### [Task brief]
Work through the listing below and count the lines that hold "Given". Answer with the number alone.

### [Input material]
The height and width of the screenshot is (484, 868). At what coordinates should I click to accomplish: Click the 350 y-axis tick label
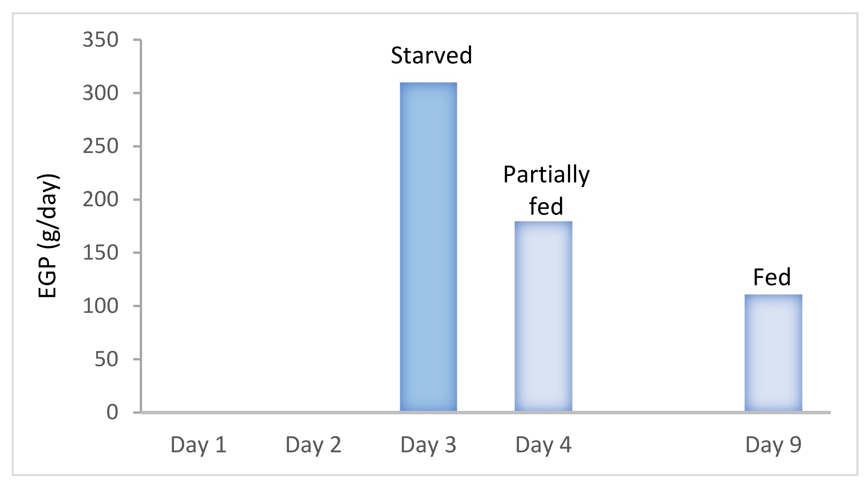[x=100, y=40]
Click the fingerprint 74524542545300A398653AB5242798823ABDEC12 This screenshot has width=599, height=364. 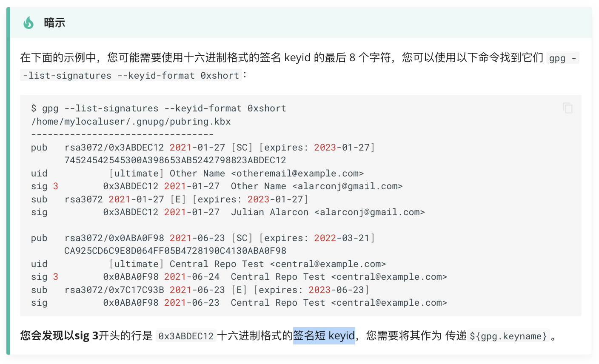[175, 160]
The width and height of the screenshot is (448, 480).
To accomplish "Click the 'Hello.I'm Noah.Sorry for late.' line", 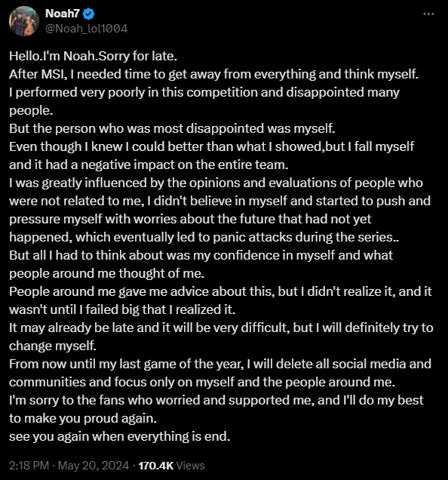I will pos(94,56).
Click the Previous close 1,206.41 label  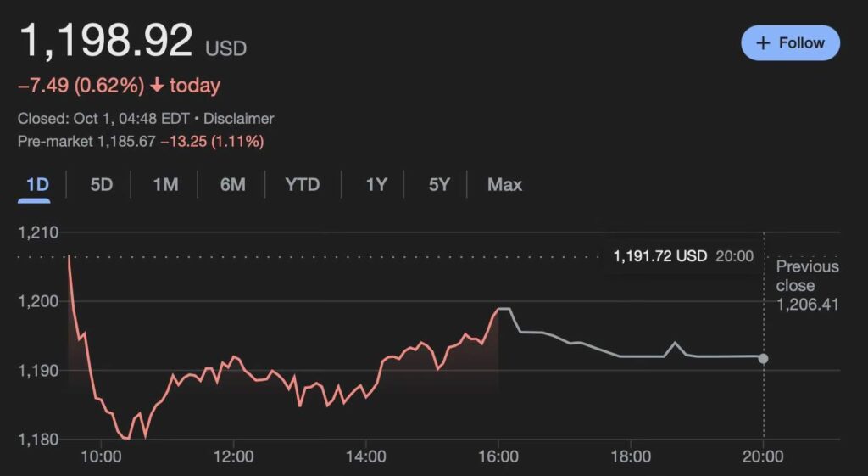pyautogui.click(x=807, y=285)
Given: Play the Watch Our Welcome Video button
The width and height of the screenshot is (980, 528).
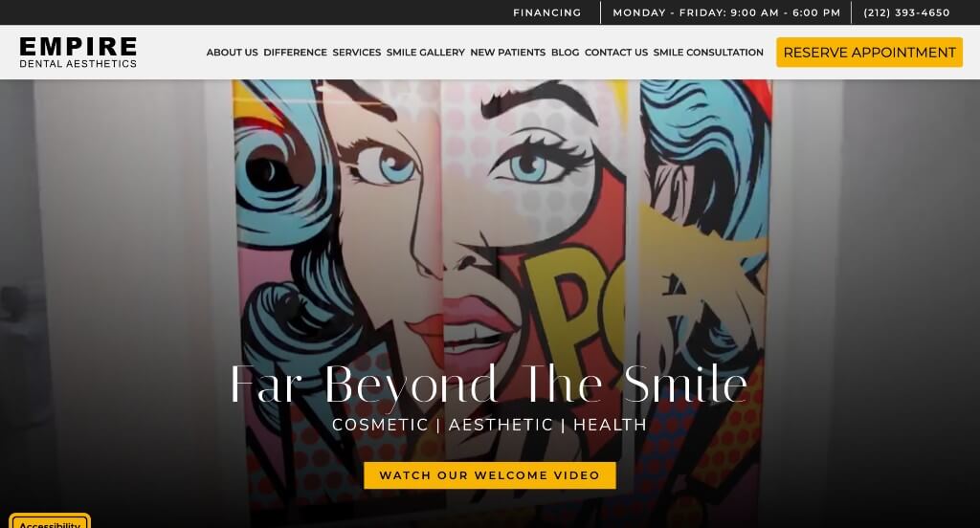Looking at the screenshot, I should tap(489, 475).
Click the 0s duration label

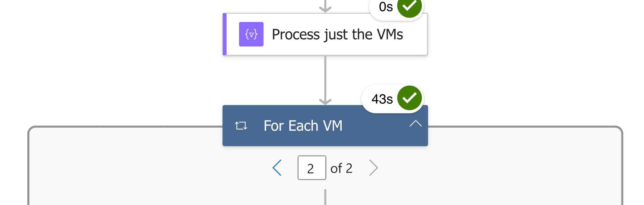(x=386, y=7)
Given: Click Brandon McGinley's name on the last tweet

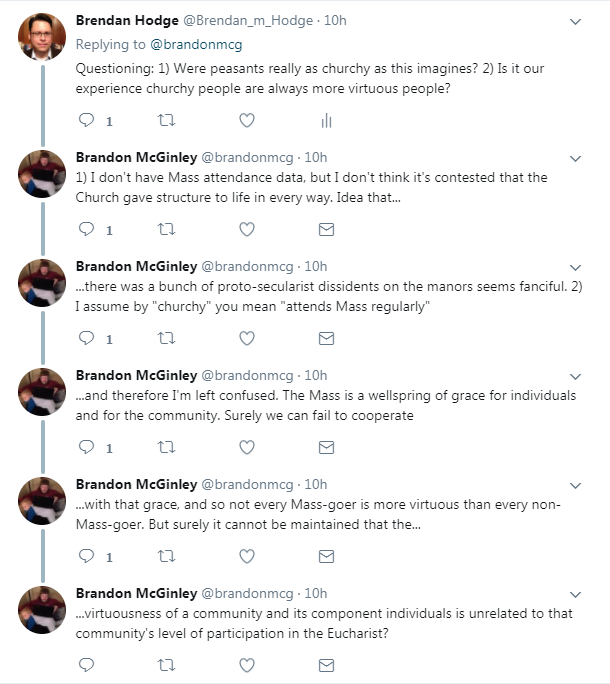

### [Your response]
2